# WHAT YOU ARE ASKED TO DO
Although the records contain pictures, repeat only the text of every line exactly.
::::
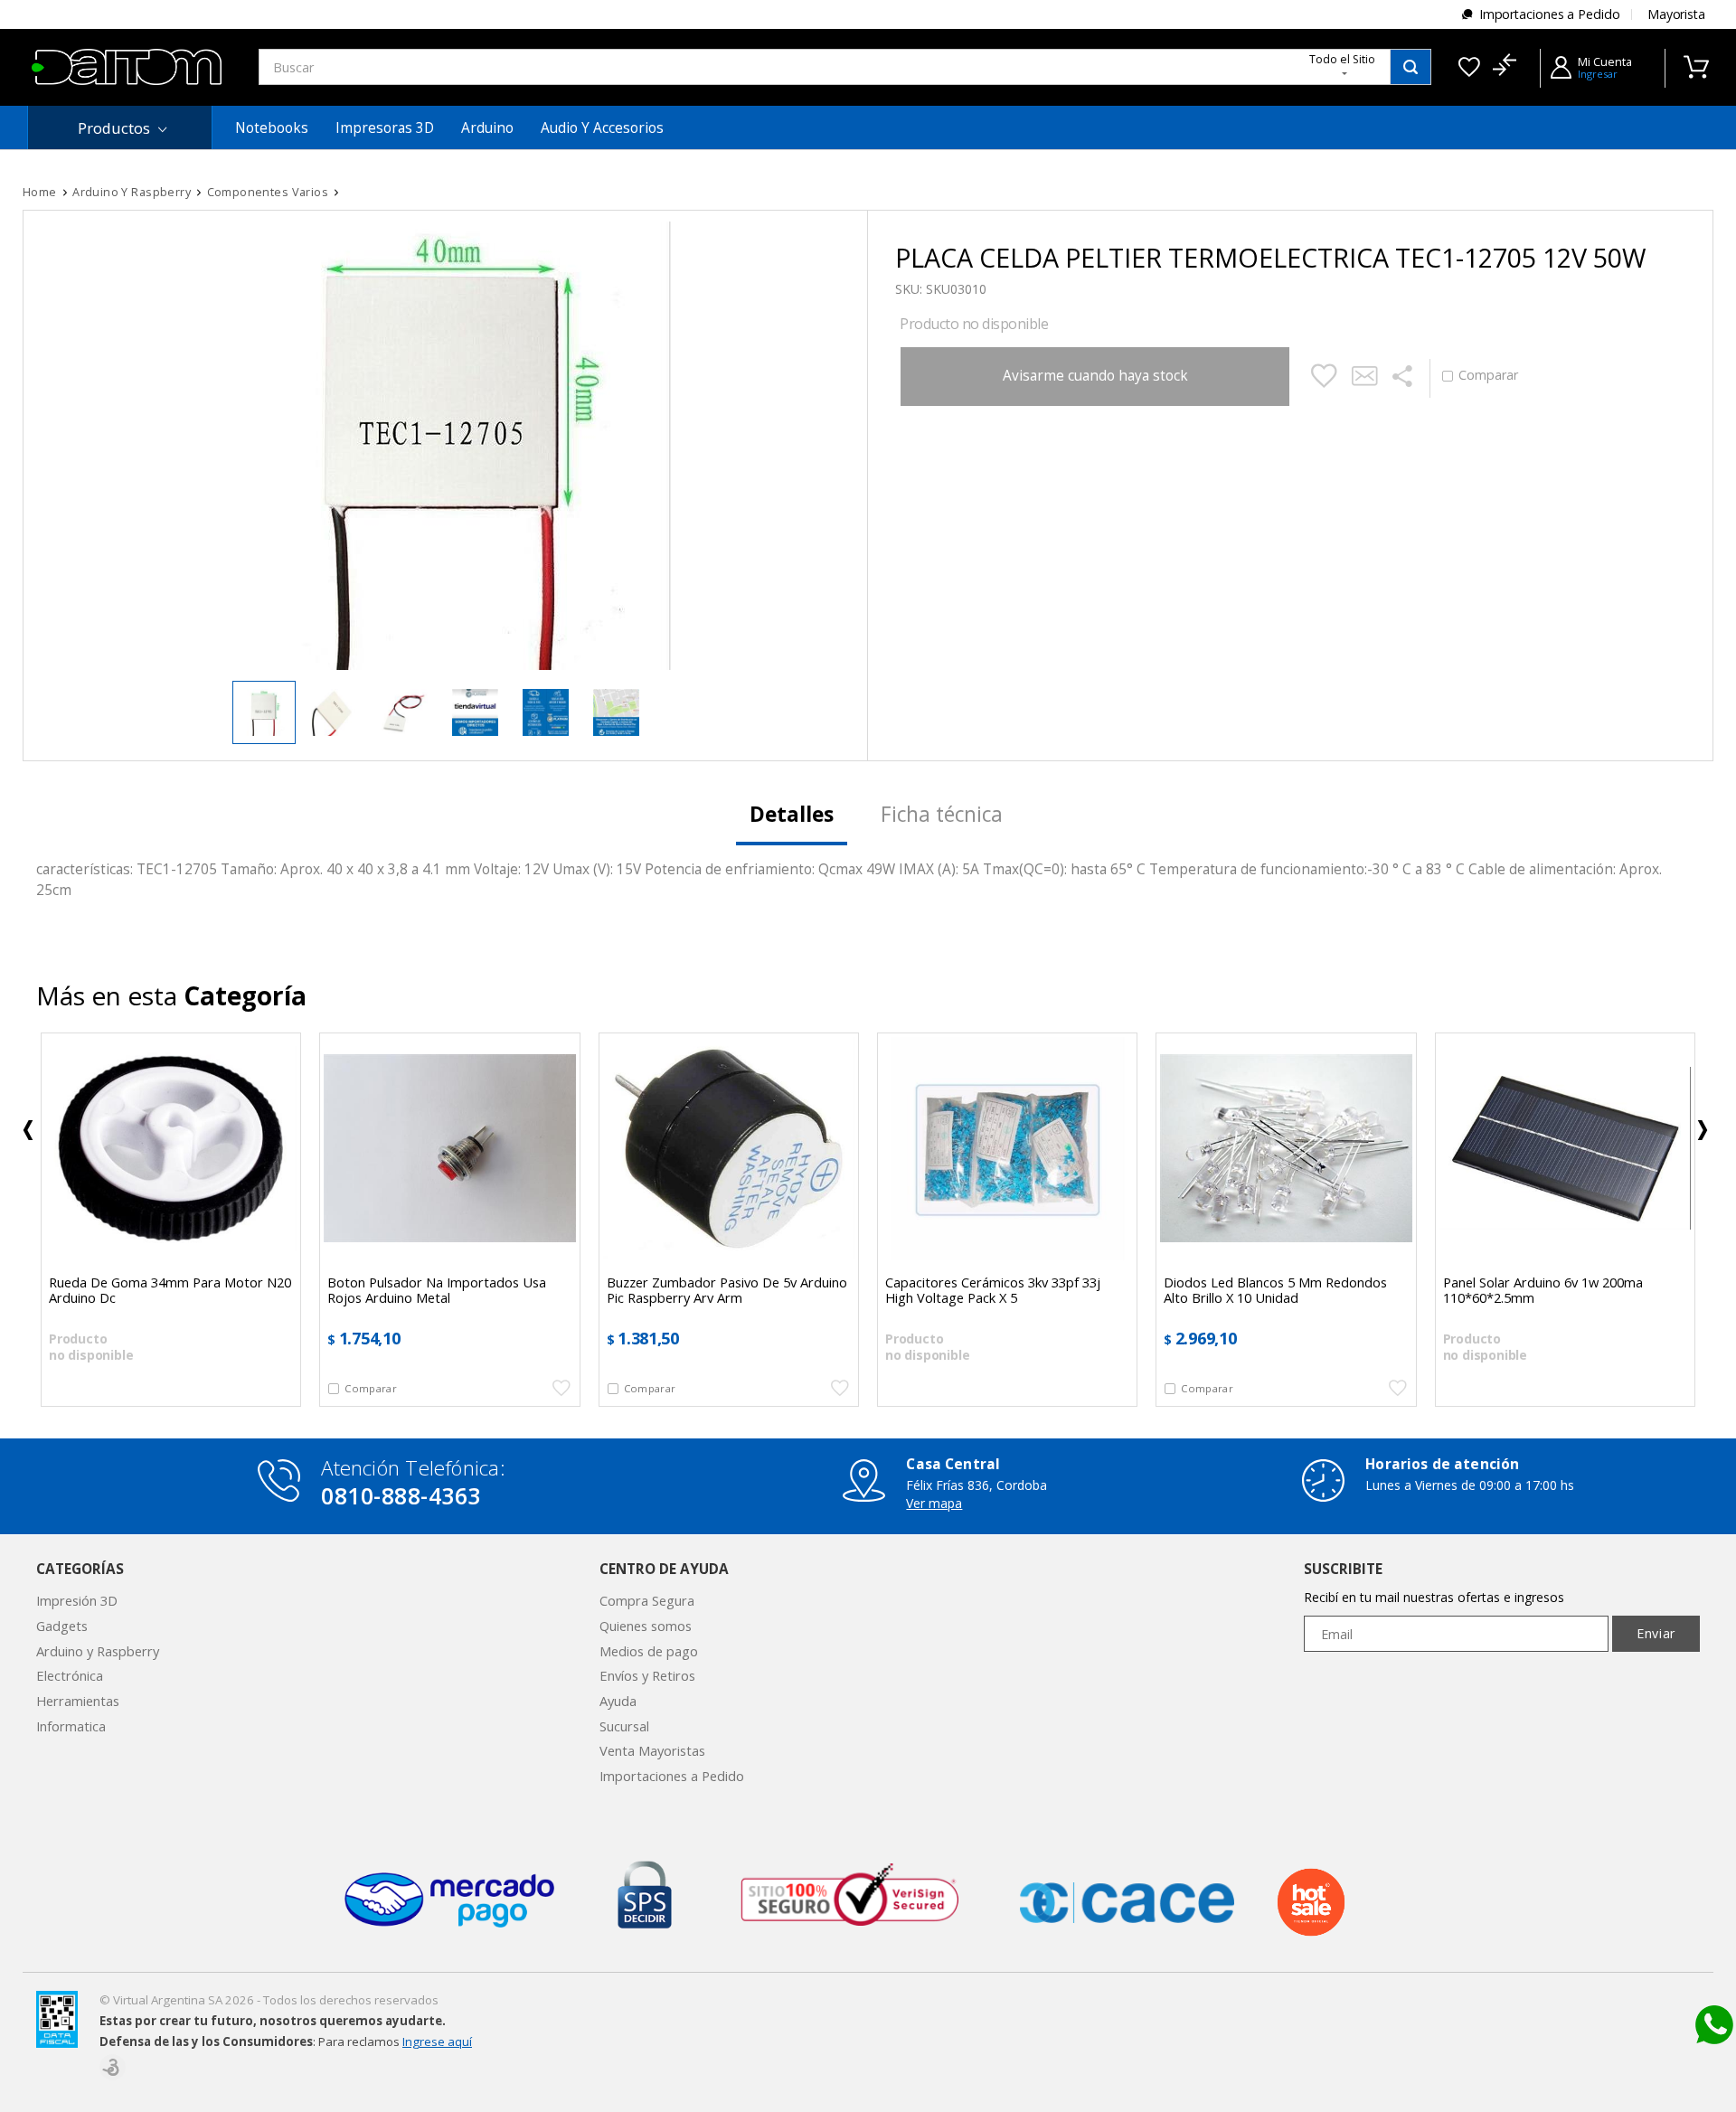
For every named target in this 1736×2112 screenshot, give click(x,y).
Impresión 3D (77, 1600)
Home (40, 192)
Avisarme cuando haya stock (1095, 375)
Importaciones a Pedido (1549, 14)
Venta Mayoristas (652, 1750)
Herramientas (77, 1701)
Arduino (487, 127)
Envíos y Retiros (647, 1675)
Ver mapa (934, 1503)
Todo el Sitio (1342, 59)
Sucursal (624, 1726)
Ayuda (618, 1701)
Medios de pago (648, 1651)
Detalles (792, 814)
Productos (114, 128)
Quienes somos (645, 1626)
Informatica (71, 1726)
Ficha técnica (942, 814)
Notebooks (271, 127)
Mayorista (1676, 14)
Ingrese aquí (437, 2041)
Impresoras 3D (384, 127)
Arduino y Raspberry (97, 1651)
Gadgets (62, 1626)
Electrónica (69, 1675)
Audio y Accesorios (602, 127)
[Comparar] (1504, 67)
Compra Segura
::::
# OUTPUT OF THE EXERCISE
For every named target in this 1736×2112 screenshot, give click(x,y).
Impresión 3D (77, 1600)
Home (40, 192)
Avisarme cuando haya stock (1095, 375)
Importaciones a Pedido (1549, 14)
Venta Mayoristas (652, 1750)
Herramientas (77, 1701)
Arduino (487, 127)
Envíos y Retiros (647, 1675)
Ver mapa (934, 1503)
Todo el Sitio (1342, 59)
Sucursal (624, 1726)
Ayuda (618, 1701)
Medios de pago (648, 1651)
Detalles (792, 814)
Productos (114, 128)
Quienes somos (645, 1626)
Informatica (71, 1726)
Ficha técnica (942, 814)
Notebooks (271, 127)
Mayorista (1676, 14)
Ingrese aquí (437, 2041)
Impresoras 3D (384, 127)
Arduino y Raspberry (97, 1651)
Gadgets (62, 1626)
Electrónica (69, 1675)
Audio y Accesorios (602, 127)
[Comparar] (1504, 67)
Compra Segura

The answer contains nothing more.